1. Regarding huge number of grads and few people voting - wiki and other aggregate sources of info will only tell you the total number of students listed as "enrolled" at the school. Not all of them taught in the previous five quarters. That actually reduces the number of grads eligible to vote drastically.
2. Regarding the comments linking union to money. It is by no means guaranteed that a union can increase the salaries paid to grad students. And in fact most grad students (at least at the PhD level) survive off the stipend not the TA/RA salary. As far as I understand the union has no bearing in the stipend amount. There is also the thing that UChicago is cash strapped. It doesn't have the liquid assets to increase anyone's salaries. (Look up the aggressive campaign to sell UChicago owned buildings in HP if you are curios).
3. A union, as an organization of people, by definition caters to the average contributor. In a factory where the workers provide similar enough service that 'an average' is still a meaningful concept, a union can do some good. In my opinion, in a union of all grad students across all departments, 'average demand' is meaningless. Each department can't even agree internally on what their students need, so I'm not sure how a union will find common ground among all the departments. On the one hand limiting the number of hours in a work day sounds good, no? But ask a science grad - they will likely complain that they no longer have time to finish their experiment in time. Giving students a choice in which class they want to TA sounds good, no? But ask a student in humanities - they will tell you that seventeen of them apply for the same spot that only one person can have so they would prefer assigned positions not chosen ones. Etc, etc, etc.
Grads today in the union will leave in a few years and not stay decades.
Unions i know work when lives in the same job are represented. And contracts last 4-6 yrs.
Not sure i see a chance for long term benefit.
just to set a level of the workers issue I am talking about, recently they cut in half the salary of a category, to double the number of people. from 3 to 6. while each teaches a class in full, to 20+ undergrads each. pay is now tuition plus enough to be 2 grand a year above CA poverty line.
What's next should be academia uniting to distribute funding internally, rather than stock with the farcical lotteries that are grant proposals.
Attaching funding to academic politics sounds like the death of innovation, but that may be an exaggeration.
Me too. One time the department admins decided it was too expensive to have the restrooms in the grad student offices cleaned more than once a week.
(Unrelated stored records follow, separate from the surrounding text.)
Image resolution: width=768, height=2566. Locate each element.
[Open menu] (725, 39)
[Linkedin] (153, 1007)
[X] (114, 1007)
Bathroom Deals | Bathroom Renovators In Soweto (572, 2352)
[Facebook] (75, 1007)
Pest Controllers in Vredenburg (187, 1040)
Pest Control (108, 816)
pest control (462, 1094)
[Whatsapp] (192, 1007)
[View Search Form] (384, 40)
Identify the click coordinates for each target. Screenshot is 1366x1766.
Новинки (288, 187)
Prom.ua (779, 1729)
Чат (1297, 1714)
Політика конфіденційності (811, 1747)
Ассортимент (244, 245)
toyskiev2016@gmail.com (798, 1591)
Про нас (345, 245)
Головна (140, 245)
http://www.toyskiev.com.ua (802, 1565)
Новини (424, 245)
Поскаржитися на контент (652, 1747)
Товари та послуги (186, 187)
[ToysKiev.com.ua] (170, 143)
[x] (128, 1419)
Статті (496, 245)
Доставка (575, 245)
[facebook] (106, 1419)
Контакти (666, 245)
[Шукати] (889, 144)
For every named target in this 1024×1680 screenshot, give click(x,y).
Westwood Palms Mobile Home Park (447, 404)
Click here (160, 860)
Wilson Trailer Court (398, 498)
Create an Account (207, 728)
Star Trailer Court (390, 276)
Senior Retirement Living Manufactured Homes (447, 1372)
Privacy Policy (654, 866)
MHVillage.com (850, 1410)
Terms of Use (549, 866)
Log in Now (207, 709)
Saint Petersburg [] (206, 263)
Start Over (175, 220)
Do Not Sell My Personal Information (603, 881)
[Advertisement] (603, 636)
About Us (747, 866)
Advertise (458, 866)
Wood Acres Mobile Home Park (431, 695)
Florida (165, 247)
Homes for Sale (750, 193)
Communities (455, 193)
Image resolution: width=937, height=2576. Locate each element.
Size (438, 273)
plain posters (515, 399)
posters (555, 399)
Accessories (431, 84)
We're talking about a men's room with a single toilet and a single urinal, shared by a dozens of people pulling verrry long days (some were just sleeping in their offices). The restroom was already pretty gross when it was being cleaned 3x/wk. Predictably, the change to 1x/week cleaning made things much, much worse. Honestly, it was a health hazard at that point. The administration didn't care. Faculty didn't care. Everyone could see that it was disgusting, but no amount of griping by the people who had to use those facilities had any effect.
Someone finally had the bright idea to contact the graduate student employee union steward, who was himself a graduate student in another department. He came down, took one look, and walked over to have a chat with department administration. I don't know what was said, but they resumed 3x/wk cleaning immediately.
I also found that the grad student union was pretty well run and did reasonable things at Berkeley. If they didn't go crazy-hard-left there of all places, it seems unlikely for some of the more far-fetched scenarios to play out elsewhere.
The biggest issue I recall them addressing was health insurance for spouses and dependents of grad students, namely defending that from being cut. I think they did good work.
This has been a common criticism I've heard, and would have potential ramifications on the long-term research pipeline if it were true + spread nationally.
The value of a degree will continue to lose ground against the cost. This is not good.